In a previous job, there was an employee I considered to be a pal, even a friend, who was let go for “suspicious reasons”. “Leadership” told us the employee was involved in some unethical behavior and was not a “loyal employee”. I was shocked and a bit devastated to hear this news because I was fond of the guy and pegged him as one of the “good guys”. The chatter and gossip ensued and the word spread that this employee did the wrong things. I bought into it hook, line, and sinker. So much so, that a short time later I saw this disloyal employee at an event and gave him the cold shoulder. I wanted no part of him because of his alleged behavior.
Years later, I left the organization, providing the appropriate notice, definitely being loyal to the leadership and knowing that my contributions were appreciated. Some time later, word came back to me that another employee told someone I knew that I left “badly”. I was puzzled and confronted the person; he said that’s what “leadership” told him. It was absolutely the furthest thing from the truth. I thought it odd, but let it slide and chalked it up to a jealous former coworker making maverick statements.
That was until another solid employee left and was categorized as leaving “badly” and not “doing the right things”. I contacted the person and he couldn’t understand the rumblings and why “leadership” would make those statements. He then told me that the staff was told that I left “badly” and he couldn’t understand why I would do that. I told him, “because I didn’t.” It simultaneously clicked for him and me. When people left for better opportunity, those in charge told staff members that the departure was not optimal. We debated why they would do this, but there is only one answer – the company didn’t want anyone to think good people would leave them. It sent a bad message to those outside as well as internally. It was a clear strategy.
I was in media for a long time, and realized over the course of my tenure that you cannot believe much of what you read, hear, or see in the newspapers, radio and television. The facts are always sliced and diced and reassembled to make a very different account of what happened. If reporting was that haphazard with professionals at the helm, the rumor mills of amateurs must have even less merit.
You probably have heard that there are three sides to every story, “yours, mine and the truth.” The reality is that the truth is buried so deep under the spin that it may be impossible to ever fully uncover it. When I was in sports, I heard media outlets reporting on the team, and often chuckled how far off they were from the facts and the truth. It changed my perspective greatly when digesting information. I always question if facts are fabricated, twisted or misunderstood. Try this exercise: put ten people in a line, tell the first person a detailed story and have people individually pass along the story privately to the next person until reaching the end of the line. The story will always end up different from the original.

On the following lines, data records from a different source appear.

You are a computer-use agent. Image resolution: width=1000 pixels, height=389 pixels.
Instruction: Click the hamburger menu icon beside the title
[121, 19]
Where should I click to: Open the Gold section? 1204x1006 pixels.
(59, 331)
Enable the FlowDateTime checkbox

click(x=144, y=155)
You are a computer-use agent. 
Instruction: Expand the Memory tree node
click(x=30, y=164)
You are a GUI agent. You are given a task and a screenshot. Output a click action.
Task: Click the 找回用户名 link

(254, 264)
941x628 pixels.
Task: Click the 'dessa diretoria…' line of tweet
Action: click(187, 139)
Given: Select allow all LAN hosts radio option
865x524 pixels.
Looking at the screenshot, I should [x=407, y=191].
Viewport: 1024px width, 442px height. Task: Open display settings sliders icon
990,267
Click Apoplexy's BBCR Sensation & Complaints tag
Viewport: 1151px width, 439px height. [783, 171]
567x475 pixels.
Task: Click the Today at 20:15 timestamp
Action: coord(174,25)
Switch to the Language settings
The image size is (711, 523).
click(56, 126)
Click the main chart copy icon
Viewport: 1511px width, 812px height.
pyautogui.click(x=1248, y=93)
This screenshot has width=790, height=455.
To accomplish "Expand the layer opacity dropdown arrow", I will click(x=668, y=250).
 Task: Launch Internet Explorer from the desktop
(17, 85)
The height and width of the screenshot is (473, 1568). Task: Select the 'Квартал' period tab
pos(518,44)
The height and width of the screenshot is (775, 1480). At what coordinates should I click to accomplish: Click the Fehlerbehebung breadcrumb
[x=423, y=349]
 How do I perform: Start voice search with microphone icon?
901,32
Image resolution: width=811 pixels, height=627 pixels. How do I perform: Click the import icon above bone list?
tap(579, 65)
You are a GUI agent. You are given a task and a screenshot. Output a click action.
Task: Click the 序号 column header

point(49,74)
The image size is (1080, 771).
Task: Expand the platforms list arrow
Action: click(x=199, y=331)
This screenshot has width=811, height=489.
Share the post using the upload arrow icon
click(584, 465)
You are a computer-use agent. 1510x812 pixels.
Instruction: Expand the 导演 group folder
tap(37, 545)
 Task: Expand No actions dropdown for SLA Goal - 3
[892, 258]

Recently (and many, many years later), I reached out to that employee who was categorized as “unethical” and “disloyal” and did what I should have done at the time he left – I asked him what happened. He told me a different version from what was described to us so many years before. I apologized to him, both for not giving him the opportunity, and for the cold shoulder. The funny thing was that he never felt like I gave him the cold shoulder, he just assumed I was short with him because I was busy. He probably felt this way because he never did anything wrong and had no guilt or any reason to assume I would be cold to him. I apologized just the same, and feel a whole lot better that I reached out and had the conversation with him. He is a great guy and it was my loss that I didn’t keep in touch and keep him as a friend all these years. I will not make that mistake again, and will always take into consideration all the facts and sides of a story, not just the tightly scripted ones by those with their own agenda.